Il dibattito sulla privacy e il tracciamento dei dati da parte dei produttori di smartphone non è una novità. Negli ultimi anni, sono emerse numerose preoccupazioni riguardanti la sorveglianza e la raccolta di informazioni personali da parte di aziende come Google. Un nuovo studio condotto da un team di ricercatori di Cybernews ha messo in luce una delle pratiche più allarmanti legate al Google Pixel 9 Pro XL, rivelando che il dispositivo comunica costantemente la posizione dell’utente, anche quando il GPS è disattivato.

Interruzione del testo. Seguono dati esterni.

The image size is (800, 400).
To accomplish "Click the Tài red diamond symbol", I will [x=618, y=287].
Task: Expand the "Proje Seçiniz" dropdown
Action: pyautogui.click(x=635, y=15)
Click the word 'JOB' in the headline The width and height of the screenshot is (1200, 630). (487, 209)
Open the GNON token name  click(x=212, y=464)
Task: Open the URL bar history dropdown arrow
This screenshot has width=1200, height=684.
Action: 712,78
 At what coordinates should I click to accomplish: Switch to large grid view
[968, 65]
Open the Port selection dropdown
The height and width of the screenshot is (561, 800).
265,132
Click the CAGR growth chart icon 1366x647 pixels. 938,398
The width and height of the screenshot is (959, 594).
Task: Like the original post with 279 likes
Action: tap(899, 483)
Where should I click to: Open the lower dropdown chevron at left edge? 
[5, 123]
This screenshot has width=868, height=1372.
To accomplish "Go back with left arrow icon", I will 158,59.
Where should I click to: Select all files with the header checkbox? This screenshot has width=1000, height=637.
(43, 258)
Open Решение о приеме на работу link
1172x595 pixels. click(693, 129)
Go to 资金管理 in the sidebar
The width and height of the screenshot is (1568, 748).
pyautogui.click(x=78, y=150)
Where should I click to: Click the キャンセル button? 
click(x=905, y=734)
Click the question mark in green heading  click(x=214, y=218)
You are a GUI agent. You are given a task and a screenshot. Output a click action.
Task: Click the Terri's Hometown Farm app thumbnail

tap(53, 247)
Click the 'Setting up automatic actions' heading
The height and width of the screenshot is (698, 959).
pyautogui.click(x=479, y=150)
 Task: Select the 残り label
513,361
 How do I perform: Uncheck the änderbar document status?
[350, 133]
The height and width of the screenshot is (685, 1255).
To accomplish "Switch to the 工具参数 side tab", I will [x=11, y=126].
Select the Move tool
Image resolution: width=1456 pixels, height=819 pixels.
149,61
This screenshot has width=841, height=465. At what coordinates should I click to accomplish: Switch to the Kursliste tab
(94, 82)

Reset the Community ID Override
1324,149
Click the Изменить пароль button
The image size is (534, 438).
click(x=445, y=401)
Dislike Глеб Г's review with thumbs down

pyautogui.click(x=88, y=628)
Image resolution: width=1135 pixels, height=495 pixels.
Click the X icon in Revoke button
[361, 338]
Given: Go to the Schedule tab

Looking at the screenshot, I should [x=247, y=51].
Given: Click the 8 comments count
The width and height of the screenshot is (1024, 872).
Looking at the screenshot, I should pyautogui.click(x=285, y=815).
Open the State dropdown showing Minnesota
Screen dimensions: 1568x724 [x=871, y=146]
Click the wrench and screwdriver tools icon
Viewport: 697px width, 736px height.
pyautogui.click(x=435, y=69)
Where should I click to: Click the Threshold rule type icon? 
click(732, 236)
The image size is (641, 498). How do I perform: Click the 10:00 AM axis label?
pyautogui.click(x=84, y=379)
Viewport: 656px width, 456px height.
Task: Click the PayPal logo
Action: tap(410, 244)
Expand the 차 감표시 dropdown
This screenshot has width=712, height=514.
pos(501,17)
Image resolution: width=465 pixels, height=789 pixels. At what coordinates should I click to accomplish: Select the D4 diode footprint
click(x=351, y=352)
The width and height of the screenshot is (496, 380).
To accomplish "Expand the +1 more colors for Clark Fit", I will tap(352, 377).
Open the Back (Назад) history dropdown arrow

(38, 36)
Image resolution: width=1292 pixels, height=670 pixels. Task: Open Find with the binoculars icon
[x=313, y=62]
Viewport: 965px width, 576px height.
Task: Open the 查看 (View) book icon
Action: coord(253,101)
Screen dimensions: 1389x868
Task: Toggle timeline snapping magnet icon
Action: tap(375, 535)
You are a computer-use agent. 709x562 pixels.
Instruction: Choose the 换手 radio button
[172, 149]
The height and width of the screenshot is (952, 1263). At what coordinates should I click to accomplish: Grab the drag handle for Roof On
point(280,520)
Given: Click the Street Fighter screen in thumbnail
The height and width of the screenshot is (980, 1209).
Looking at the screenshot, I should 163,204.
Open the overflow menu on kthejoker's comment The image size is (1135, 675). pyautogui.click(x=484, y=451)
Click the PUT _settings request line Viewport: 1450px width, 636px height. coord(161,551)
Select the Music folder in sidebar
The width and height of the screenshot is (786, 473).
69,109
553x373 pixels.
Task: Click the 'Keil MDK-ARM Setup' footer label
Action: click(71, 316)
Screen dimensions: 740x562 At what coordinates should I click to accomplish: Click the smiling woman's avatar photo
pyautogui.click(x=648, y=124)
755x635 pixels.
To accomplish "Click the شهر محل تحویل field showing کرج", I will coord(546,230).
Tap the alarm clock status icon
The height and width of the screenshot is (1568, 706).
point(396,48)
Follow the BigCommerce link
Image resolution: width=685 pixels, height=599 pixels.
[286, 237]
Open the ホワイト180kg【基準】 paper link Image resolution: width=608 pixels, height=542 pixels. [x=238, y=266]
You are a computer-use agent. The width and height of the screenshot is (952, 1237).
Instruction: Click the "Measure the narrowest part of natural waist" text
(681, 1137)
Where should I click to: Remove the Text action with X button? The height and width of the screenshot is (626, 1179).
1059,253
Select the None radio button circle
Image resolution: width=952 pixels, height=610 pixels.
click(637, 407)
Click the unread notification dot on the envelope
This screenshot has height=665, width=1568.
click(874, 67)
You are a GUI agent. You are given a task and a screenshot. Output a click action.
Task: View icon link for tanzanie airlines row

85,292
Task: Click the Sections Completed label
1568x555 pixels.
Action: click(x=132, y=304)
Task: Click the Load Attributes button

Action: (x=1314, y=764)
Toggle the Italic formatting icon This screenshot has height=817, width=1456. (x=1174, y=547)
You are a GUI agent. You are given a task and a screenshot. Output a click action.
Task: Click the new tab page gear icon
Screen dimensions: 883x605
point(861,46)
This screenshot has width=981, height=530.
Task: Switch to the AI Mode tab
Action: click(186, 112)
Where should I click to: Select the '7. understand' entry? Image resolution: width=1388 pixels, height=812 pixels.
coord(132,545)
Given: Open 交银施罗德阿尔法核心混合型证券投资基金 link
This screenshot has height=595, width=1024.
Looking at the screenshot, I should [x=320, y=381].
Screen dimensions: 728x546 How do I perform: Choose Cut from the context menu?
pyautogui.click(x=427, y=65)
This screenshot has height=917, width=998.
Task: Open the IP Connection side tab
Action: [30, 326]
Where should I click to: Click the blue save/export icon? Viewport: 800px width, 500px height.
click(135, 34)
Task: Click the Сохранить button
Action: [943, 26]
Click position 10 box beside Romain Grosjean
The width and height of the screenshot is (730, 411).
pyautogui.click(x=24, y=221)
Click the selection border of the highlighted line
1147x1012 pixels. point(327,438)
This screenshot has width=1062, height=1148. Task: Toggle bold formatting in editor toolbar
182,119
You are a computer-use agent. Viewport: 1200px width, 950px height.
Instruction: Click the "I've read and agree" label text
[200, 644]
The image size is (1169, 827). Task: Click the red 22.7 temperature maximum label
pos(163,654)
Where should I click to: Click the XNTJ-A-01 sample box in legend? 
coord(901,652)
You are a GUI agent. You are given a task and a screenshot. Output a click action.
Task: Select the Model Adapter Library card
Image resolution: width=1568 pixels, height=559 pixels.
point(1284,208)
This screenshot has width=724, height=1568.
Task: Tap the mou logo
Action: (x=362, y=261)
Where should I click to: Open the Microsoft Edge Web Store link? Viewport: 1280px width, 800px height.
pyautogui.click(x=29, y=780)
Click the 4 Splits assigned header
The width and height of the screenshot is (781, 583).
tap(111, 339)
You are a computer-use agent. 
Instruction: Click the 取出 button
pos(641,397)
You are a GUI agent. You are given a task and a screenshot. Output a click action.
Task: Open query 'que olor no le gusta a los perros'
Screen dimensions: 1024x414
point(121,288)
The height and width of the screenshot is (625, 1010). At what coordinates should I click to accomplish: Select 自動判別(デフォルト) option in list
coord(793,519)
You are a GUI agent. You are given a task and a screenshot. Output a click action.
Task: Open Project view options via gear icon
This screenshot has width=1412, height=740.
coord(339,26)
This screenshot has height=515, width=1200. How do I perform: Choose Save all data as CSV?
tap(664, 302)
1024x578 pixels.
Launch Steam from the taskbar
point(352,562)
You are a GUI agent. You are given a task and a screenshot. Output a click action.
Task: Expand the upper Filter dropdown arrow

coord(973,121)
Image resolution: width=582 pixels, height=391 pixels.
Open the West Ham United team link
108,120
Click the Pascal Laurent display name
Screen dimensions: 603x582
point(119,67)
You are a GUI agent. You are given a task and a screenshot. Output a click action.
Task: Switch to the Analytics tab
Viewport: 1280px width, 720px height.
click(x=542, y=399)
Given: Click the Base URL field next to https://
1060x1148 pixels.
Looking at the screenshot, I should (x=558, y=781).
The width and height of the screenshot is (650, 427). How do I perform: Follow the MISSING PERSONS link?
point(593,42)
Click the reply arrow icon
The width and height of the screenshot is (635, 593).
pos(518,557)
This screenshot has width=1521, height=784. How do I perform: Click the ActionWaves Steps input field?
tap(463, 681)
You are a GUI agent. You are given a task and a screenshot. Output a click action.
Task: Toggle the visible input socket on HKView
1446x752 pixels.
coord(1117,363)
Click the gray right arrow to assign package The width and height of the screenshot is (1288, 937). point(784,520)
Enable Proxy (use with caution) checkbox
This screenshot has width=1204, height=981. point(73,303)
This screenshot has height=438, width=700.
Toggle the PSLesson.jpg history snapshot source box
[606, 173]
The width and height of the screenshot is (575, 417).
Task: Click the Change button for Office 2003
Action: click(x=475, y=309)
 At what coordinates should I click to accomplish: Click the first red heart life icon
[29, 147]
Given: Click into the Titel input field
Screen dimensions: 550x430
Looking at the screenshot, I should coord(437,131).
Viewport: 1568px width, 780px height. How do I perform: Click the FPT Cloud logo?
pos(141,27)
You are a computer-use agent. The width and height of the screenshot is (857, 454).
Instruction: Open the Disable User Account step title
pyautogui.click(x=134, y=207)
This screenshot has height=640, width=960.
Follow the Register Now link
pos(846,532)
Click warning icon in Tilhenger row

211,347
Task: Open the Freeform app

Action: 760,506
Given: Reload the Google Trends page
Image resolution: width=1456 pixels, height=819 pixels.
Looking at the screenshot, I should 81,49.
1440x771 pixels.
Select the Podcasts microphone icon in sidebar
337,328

Dopo aver acquistato un Google Pixel 9 Pro XL, i ricercatori hanno mantenuto tutte le impostazioni sulla privacy nella loro configurazione predefinita, una scelta comune per molti utenti. Con i diritti di root sul dispositivo, hanno iniziato a monitorare il flusso di dati inviati a Google. I risultati sono stati inquietanti: il dispositivo invia un pacchetto di dati a Google ogni 15 minuti, rivelando informazioni dettagliate come la posizione dell’utente, l’indirizzo email, il numero di telefono, lo stato della rete e altri dati di telemetria.
Questa pratica di tracciamento continua a operare anche quando il GPS è disattivato. In tal caso, il Google Pixel 9 si affida a reti Wi-Fi vicine per stimare la posizione, consentendo così a Google di localizzare l’utente senza il suo consenso esplicito. Questo solleva interrogativi sulla vera natura della “privacy” garantita dagli smartphone moderni.
Una delle maggiori preoccupazioni sollevate dai ricercatori è l’invio di dati a servizi ai quali l’utente non ha dato il consenso. Ad esempio, è stato osservato che l’app Google Foto, mai utilizzata dopo l’acquisto del dispositivo, comunica regolarmente con server associati alla funzione di raggruppamento dei volti di Google Foto, senza che l’utente abbia mai dato l’autorizzazione per farlo. Questa violazione della privacy è inaccettabile, poiché mette a rischio informazioni personali senza che l’utente ne sia a conoscenza. In aggiunta, Cybernews ha rilevato che il dispositivo fa richieste ai server di Google per l’esecuzione di nuovo codice.
Questa vulnerabilità potrebbe esporre gli utenti a potenziali attacchi informatici, poiché un aggressore potrebbe inserire codice malevolo all’interno di questi pacchetti, creando seri rischi per la sicurezza del dispositivo e dei dati personali.
La questione centrale sollevata dallo studio di Cybernews è il controllo che Google esercita sui dati degli utenti. “Il volume dei dati trasferiti e la possibilità di essere controllati da remoto mettono in discussione chi possiede effettivamente il dispositivo“, affermano i ricercatori. Anche se gli utenti hanno pagato per i loro smartphone, l’integrazione dei sistemi di tracciamento nell’ecosistema Google rende gli utenti vulnerabili a violazioni della privacy e sfruttamenti dei loro dati. Un’altra preoccupazione è la trasparenza con cui le aziende tecnologiche gestiscono le informazioni personali degli utenti. Una richiesta ufficiale di commento è stata inviata a Google, ma, a tre giorni dalla pubblicazione dello studio, non è ancora arrivata alcuna risposta.